Data records
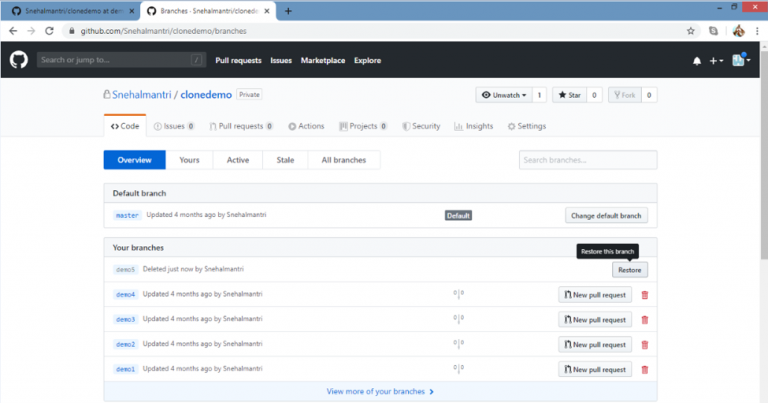Open the Settings repository tab
The width and height of the screenshot is (768, 403).
[526, 127]
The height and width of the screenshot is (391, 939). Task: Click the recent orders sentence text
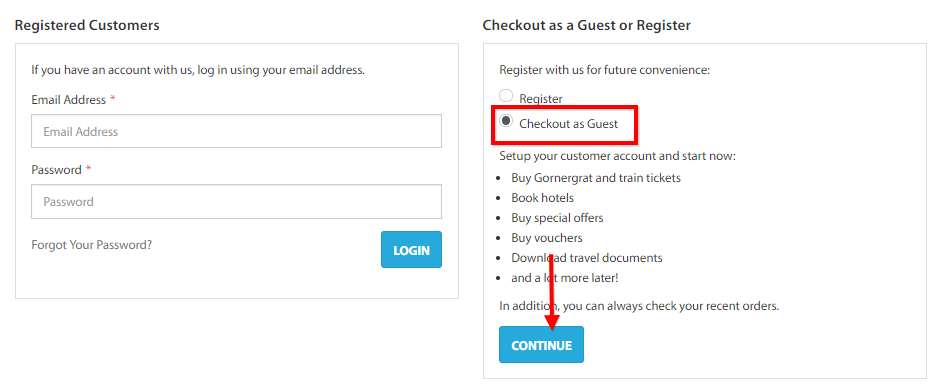(639, 306)
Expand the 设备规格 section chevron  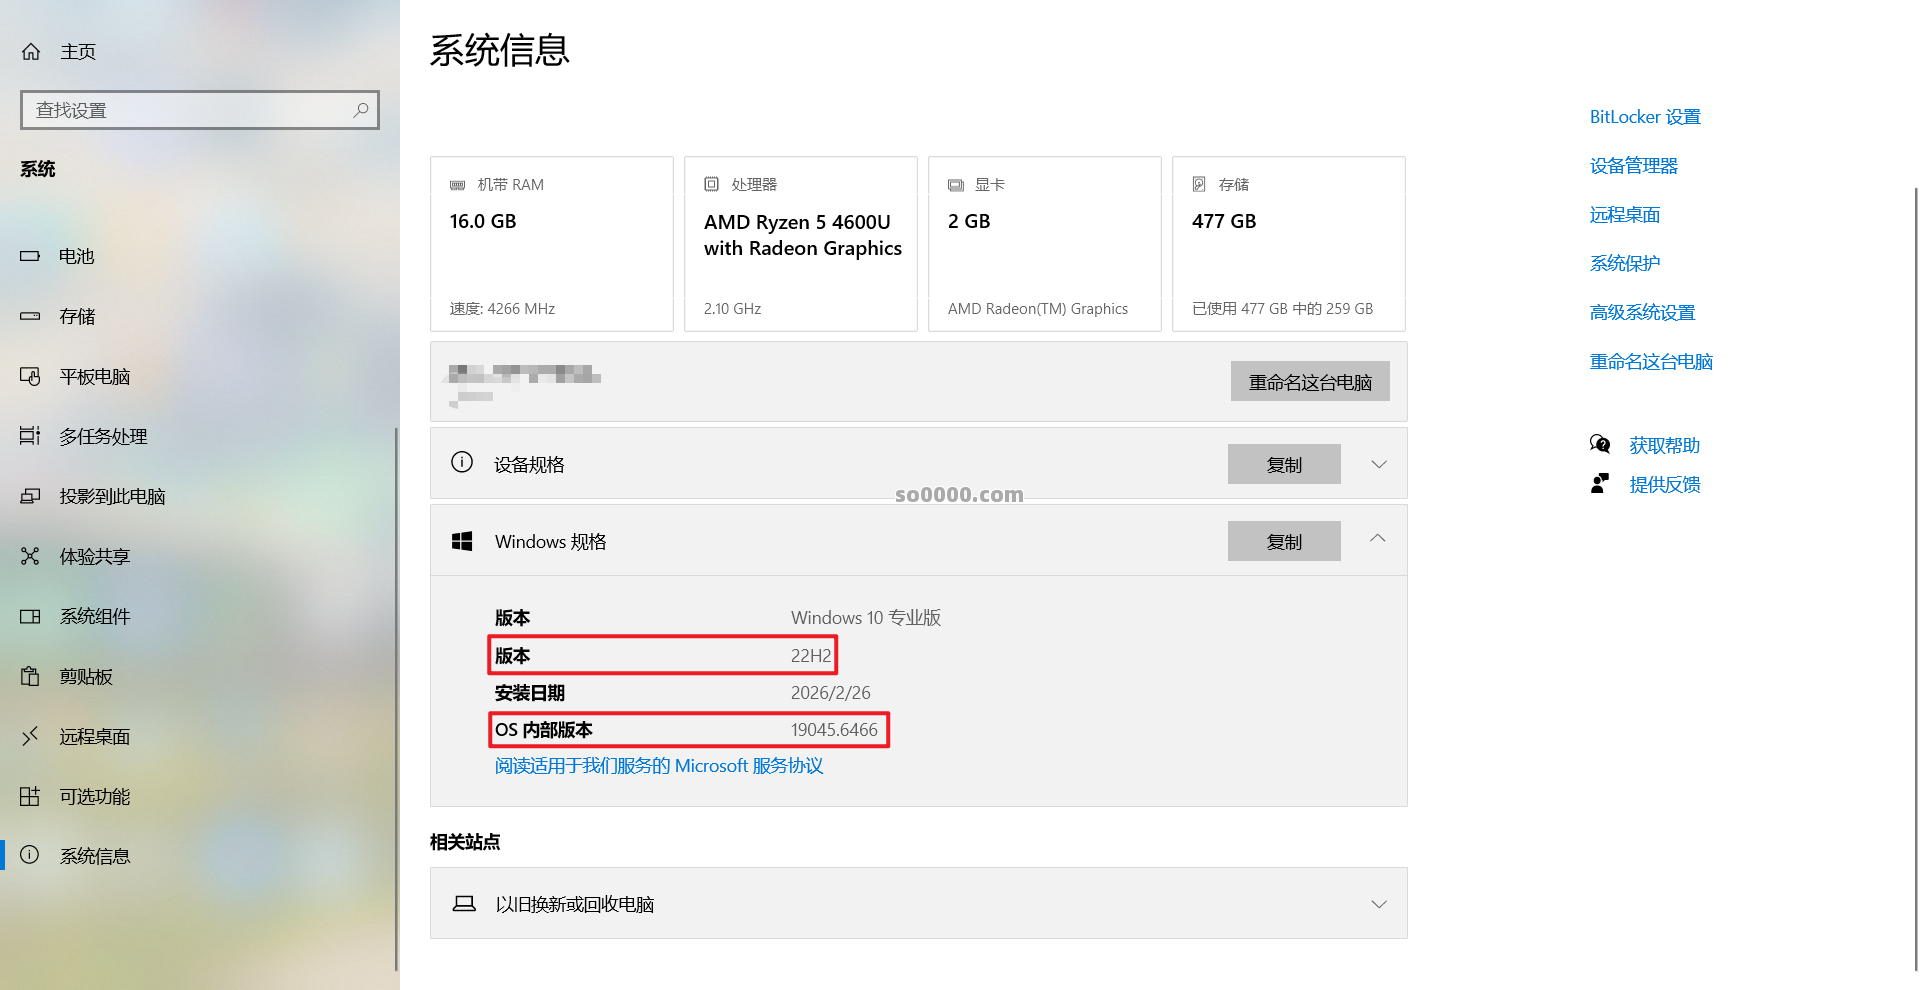pyautogui.click(x=1379, y=464)
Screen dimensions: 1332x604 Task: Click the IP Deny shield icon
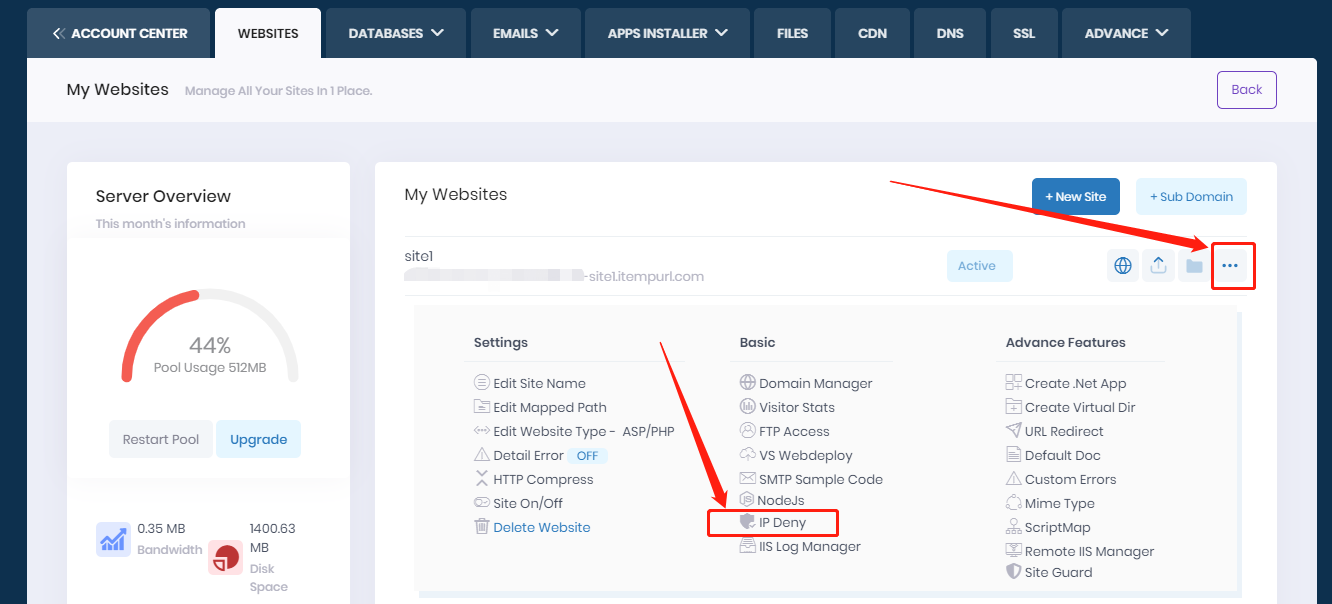[746, 522]
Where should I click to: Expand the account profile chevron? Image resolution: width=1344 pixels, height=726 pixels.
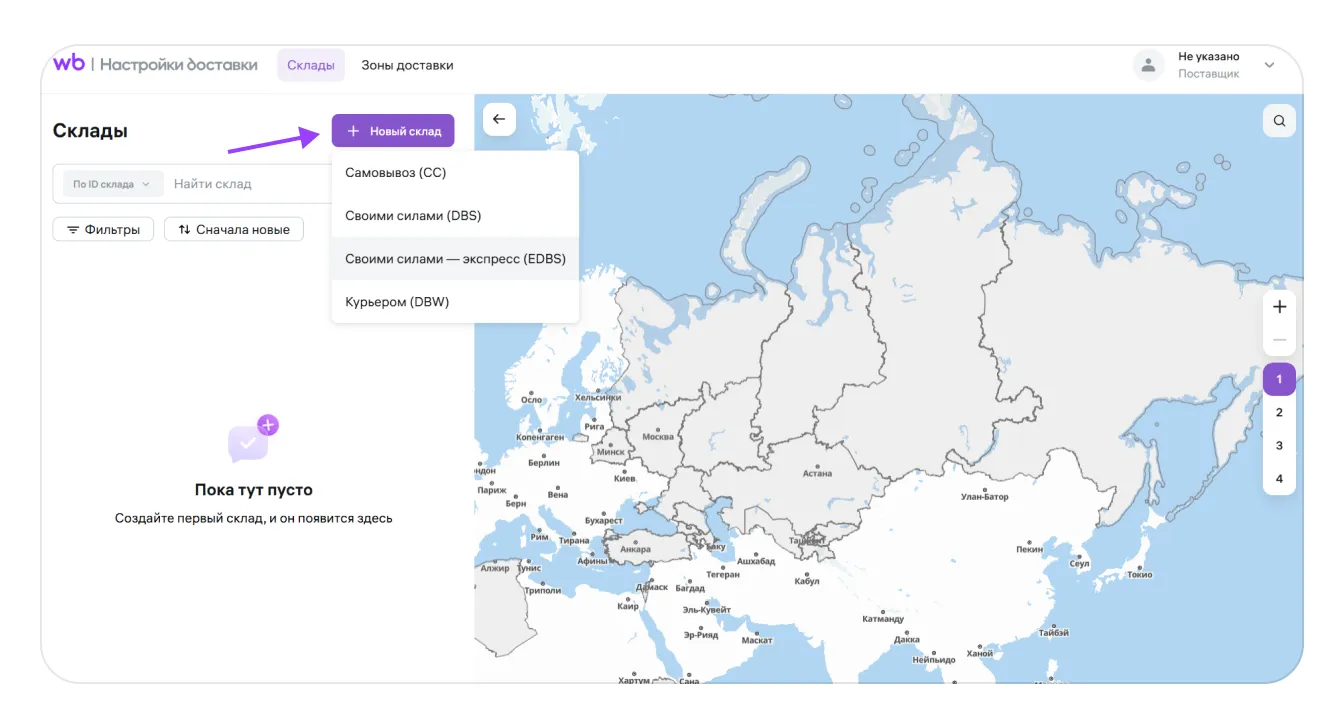[1269, 66]
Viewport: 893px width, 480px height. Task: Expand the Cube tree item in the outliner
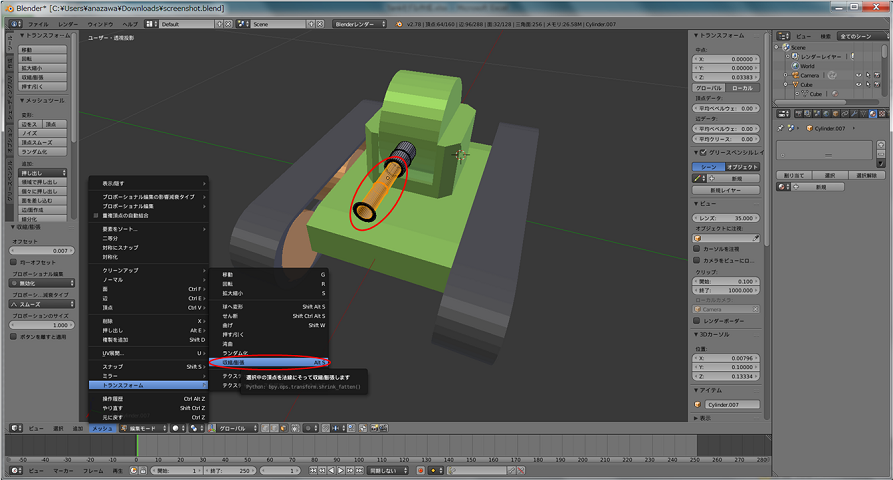[x=786, y=84]
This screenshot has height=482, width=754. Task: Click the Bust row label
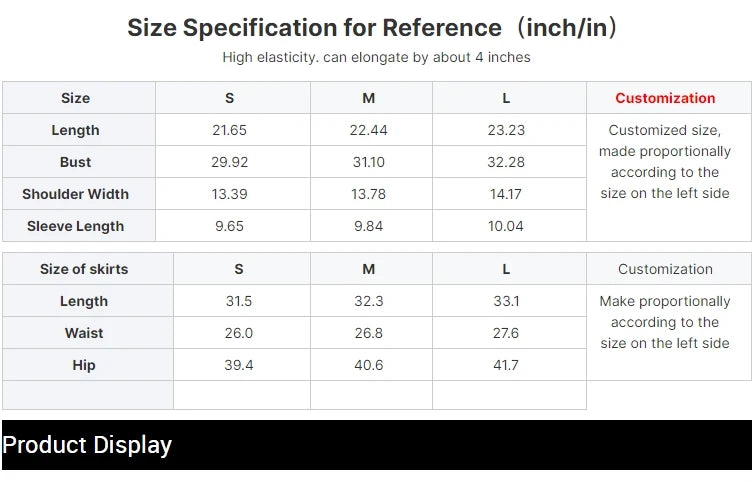coord(75,162)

• THE REQUEST:
Retype the lines from the one containing "Viewport: 893px width, 480px" through the last line of the data records, without the pictures.

• RESULT BELOW:
Viewport: 893px width, 480px height. Task: Expand the Cube tree item in the outliner
[x=786, y=84]
This screenshot has height=482, width=754. Task: Click the Bust row label
coord(75,162)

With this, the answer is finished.